# Instructions for the task
Each line of the entries, from the first to the line containing "https://www.lang.live/campaign/FIFA2022 (150, 1796)", is to be transcribed exactly as it stands; include no other lines.

Extracted material Block Start

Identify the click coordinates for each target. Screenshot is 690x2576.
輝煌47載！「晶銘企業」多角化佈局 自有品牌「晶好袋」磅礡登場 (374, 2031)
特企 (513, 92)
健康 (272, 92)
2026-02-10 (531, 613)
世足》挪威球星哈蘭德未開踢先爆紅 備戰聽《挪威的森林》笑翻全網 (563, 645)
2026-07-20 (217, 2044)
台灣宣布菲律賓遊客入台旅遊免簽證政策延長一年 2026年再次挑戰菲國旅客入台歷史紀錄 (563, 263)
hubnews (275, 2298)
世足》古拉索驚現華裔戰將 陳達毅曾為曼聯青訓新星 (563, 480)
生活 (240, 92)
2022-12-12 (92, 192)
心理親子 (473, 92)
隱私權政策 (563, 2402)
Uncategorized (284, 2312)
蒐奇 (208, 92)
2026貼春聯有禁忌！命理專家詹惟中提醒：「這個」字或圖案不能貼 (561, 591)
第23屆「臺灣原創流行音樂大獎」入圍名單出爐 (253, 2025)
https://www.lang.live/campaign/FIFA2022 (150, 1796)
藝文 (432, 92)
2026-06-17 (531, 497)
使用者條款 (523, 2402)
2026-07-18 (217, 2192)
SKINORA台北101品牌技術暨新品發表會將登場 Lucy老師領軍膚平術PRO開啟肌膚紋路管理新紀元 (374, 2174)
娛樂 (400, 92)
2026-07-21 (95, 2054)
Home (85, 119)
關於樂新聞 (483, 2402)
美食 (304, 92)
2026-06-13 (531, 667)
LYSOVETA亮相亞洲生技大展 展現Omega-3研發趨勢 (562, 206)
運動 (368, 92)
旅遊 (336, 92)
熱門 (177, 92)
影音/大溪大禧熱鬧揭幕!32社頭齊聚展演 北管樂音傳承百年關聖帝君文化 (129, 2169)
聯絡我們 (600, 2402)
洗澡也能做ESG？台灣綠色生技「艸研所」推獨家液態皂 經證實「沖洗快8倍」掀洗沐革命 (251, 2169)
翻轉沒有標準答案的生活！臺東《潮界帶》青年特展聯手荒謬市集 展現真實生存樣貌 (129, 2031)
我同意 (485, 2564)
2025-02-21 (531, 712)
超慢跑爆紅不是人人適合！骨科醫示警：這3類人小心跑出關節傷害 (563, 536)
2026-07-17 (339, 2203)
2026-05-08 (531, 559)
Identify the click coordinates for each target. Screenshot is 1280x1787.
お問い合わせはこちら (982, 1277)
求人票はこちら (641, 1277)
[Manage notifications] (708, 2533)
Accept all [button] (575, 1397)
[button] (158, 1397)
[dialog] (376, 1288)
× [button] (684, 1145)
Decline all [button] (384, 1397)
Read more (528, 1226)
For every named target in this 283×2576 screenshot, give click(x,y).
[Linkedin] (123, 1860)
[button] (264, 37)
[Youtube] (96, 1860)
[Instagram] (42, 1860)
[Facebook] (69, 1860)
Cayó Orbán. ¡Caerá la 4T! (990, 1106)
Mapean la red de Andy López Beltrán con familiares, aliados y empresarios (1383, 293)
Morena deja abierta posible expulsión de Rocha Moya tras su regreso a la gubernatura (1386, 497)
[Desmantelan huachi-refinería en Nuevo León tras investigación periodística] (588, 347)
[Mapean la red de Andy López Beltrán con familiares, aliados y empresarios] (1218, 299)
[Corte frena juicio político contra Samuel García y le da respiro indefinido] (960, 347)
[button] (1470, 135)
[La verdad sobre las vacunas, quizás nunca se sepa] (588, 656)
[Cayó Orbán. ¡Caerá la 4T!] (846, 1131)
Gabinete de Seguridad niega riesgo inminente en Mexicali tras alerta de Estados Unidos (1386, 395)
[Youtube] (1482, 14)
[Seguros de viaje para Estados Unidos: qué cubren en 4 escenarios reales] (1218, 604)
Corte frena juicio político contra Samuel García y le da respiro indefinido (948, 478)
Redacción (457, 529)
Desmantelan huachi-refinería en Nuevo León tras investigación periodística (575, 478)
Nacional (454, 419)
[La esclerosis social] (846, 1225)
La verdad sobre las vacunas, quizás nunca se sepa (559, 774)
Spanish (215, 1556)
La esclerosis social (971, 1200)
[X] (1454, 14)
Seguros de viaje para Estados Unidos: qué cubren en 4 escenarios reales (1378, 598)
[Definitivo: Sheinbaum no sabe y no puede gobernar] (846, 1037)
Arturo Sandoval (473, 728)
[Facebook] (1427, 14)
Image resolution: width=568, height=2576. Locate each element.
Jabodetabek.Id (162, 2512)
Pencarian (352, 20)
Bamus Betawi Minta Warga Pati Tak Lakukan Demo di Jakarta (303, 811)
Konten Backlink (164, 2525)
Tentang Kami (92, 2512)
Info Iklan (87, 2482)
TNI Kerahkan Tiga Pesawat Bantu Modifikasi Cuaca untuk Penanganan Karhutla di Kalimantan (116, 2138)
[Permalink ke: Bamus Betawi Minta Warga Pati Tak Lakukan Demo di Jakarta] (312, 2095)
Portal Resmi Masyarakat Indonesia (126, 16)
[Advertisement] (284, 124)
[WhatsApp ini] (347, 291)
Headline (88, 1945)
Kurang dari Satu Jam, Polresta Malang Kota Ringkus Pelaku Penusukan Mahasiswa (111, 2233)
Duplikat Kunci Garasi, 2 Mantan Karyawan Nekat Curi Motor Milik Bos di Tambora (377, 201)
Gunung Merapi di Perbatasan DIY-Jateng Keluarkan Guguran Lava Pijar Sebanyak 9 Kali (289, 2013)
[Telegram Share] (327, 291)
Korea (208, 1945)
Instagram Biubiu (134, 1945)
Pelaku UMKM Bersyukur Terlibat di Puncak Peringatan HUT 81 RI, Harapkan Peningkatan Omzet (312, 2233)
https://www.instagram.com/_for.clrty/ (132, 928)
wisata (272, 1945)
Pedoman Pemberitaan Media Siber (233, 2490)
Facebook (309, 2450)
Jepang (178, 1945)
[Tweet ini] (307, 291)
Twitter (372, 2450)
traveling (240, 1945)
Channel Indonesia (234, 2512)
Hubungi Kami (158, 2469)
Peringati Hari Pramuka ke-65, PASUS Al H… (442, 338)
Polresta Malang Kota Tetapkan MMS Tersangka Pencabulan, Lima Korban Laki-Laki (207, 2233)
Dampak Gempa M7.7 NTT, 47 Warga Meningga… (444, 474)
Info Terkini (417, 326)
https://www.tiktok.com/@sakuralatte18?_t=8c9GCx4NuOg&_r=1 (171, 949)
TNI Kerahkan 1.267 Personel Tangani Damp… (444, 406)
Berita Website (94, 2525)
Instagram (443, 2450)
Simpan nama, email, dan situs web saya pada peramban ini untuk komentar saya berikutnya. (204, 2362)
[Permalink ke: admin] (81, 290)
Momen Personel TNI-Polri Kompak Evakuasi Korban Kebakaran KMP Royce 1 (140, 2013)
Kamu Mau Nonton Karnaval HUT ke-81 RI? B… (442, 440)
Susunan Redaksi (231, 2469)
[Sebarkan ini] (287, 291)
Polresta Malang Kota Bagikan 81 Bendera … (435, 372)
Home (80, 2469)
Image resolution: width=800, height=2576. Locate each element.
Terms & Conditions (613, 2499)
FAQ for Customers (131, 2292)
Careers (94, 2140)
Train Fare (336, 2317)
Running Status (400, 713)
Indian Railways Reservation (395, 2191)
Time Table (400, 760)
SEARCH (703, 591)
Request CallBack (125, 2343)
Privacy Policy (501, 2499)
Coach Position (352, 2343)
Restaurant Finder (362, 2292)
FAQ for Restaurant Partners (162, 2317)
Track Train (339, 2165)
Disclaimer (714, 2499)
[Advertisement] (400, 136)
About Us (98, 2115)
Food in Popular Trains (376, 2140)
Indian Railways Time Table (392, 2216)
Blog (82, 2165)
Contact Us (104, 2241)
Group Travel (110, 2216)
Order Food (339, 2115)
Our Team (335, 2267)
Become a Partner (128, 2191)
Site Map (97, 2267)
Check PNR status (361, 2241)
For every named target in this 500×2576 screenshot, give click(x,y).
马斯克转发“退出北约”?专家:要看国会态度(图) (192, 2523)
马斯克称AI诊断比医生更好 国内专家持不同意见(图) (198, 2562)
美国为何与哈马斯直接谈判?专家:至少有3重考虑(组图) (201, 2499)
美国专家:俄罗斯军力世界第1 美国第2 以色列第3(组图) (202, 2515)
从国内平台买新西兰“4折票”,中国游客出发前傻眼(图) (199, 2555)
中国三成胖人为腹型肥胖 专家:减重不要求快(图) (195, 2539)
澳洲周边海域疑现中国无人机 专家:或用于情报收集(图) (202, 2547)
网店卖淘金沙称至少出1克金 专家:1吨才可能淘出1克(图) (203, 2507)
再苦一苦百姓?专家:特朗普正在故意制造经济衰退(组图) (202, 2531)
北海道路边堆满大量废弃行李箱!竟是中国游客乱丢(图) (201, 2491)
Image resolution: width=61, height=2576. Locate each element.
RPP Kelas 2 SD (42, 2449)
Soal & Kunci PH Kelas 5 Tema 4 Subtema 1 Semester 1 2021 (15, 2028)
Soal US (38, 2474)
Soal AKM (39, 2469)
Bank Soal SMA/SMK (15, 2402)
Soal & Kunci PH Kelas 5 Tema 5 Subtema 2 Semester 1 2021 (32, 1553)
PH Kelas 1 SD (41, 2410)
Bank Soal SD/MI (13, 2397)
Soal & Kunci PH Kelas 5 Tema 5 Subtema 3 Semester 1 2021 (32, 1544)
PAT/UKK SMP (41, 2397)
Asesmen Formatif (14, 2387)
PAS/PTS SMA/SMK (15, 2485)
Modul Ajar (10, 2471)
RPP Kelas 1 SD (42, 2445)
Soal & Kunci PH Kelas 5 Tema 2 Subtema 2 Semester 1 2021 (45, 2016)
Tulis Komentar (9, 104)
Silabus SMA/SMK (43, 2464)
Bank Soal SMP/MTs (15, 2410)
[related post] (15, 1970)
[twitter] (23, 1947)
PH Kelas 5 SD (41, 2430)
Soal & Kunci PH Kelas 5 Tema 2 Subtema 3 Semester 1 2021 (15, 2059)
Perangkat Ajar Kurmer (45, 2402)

Extracted material Block End

# Exercise output
Identify the click coordinates for each target. Screenshot is 690x2576.
輝煌47載！「晶銘企業」多角化佈局 自有品牌「晶好袋」磅礡登場 (374, 2031)
特企 (513, 92)
健康 (272, 92)
2026-02-10 (531, 613)
世足》挪威球星哈蘭德未開踢先爆紅 備戰聽《挪威的森林》笑翻全網 (563, 645)
2026-07-20 (217, 2044)
台灣宣布菲律賓遊客入台旅遊免簽證政策延長一年 2026年再次挑戰菲國旅客入台歷史紀錄 (563, 263)
hubnews (275, 2298)
世足》古拉索驚現華裔戰將 陳達毅曾為曼聯青訓新星 (563, 480)
生活 (240, 92)
2022-12-12 (92, 192)
心理親子 (473, 92)
隱私權政策 (563, 2402)
Uncategorized (284, 2312)
蒐奇 (208, 92)
2026貼春聯有禁忌！命理專家詹惟中提醒：「這個」字或圖案不能貼 (561, 591)
第23屆「臺灣原創流行音樂大獎」入圍名單出爐 (253, 2025)
https://www.lang.live/campaign/FIFA2022 (150, 1796)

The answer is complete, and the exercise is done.